HOL2024 · 03/09/2024 20:51

Our DS6 went back to school and has been invited to join a SN lunch club.

No communication from the school on this, just heard it off him that he’s going to club tomorrow. He does not have any SN and is not under SENCO.

Am I being unreasonable by being extremely pissed off and wanting a meeting with the headteacher tomorrow?

OP posts:
Daltonbear1 · 05/09/2024 13:23

MrsSkylerWhite · 05/09/2024 13:22

Daltonbear1 · Today 13:19
**
Can I ask are you British as I am getting the vibe that you come from a community where structure education is how uou perceive stuff and that you want to be strict over your child. You said he was excited so is happy but that's not good enough is it. You do know being this regimented all hos life can impact on him later”

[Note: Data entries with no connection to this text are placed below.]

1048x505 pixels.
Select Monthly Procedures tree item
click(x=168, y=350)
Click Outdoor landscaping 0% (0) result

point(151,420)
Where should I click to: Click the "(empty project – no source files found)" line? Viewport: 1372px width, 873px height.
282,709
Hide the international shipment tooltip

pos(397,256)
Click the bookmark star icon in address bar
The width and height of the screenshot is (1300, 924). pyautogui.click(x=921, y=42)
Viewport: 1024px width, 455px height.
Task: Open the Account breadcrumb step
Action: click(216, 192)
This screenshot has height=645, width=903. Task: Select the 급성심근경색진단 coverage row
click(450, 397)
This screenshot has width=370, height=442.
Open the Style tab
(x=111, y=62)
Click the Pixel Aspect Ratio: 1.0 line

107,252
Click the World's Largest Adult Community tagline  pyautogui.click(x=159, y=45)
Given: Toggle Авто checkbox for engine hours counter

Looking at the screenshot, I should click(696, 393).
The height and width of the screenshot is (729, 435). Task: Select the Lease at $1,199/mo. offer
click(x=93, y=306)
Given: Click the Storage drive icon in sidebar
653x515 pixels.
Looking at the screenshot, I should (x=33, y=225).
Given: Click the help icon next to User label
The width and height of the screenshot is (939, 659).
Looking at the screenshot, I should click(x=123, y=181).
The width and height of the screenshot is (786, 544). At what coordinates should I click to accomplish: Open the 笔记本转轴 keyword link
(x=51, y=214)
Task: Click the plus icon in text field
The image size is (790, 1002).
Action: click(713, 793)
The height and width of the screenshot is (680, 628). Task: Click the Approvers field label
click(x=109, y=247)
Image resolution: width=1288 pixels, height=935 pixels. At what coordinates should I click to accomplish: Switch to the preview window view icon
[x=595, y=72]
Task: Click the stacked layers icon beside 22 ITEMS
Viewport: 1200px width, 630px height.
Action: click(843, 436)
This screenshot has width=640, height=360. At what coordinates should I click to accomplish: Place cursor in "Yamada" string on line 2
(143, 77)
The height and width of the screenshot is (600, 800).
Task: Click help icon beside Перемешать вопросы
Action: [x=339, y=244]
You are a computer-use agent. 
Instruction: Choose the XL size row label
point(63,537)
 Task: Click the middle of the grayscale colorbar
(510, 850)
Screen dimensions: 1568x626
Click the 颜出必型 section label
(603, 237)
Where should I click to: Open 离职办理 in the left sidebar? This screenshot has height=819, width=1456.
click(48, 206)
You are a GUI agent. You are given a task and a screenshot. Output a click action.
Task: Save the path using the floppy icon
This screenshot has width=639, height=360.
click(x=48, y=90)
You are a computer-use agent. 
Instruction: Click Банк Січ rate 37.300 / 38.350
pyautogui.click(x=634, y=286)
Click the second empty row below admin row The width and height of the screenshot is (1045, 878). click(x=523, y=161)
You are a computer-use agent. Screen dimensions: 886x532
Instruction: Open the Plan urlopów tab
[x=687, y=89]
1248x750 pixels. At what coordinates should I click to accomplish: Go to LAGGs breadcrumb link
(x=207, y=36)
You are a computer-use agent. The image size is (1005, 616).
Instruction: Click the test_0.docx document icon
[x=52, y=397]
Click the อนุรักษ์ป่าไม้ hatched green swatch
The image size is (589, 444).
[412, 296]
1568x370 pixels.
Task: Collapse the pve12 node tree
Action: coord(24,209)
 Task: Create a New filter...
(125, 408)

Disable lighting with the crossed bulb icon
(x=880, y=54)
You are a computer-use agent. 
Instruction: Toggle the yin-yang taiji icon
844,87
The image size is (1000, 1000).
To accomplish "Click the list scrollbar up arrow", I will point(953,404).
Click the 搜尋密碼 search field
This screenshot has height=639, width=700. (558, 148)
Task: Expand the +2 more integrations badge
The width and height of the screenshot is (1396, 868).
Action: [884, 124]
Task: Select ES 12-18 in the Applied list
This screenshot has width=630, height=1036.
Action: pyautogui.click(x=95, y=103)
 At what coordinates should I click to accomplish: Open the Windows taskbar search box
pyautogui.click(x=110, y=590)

What an odd assumption! We’re white Brirish and didn’t want our young child being used to mentor the difficult kid!

Not really it's the way the poster is coming across

HOL2024 · 05/09/2024 13:24

Yes we are white British

OP posts:
deveronvalley · 05/09/2024 13:49

My son was sometimes chosen to go to ‘the hub’ at lunchtimes which was the place in school that some SEN kids went for parts/all of their day. I think one of the kids nominated him and a teacher asked and encouraged. He could say no if he wanted to do something else, no big deal. I assume it was a peer-to-peer thing. Our school did a few things like that, P7s doing reading with younger ones, sports leaders setting up games for younger ones at lunchtime etc, school as a community. Hopefully you’ll find out what it’s all about!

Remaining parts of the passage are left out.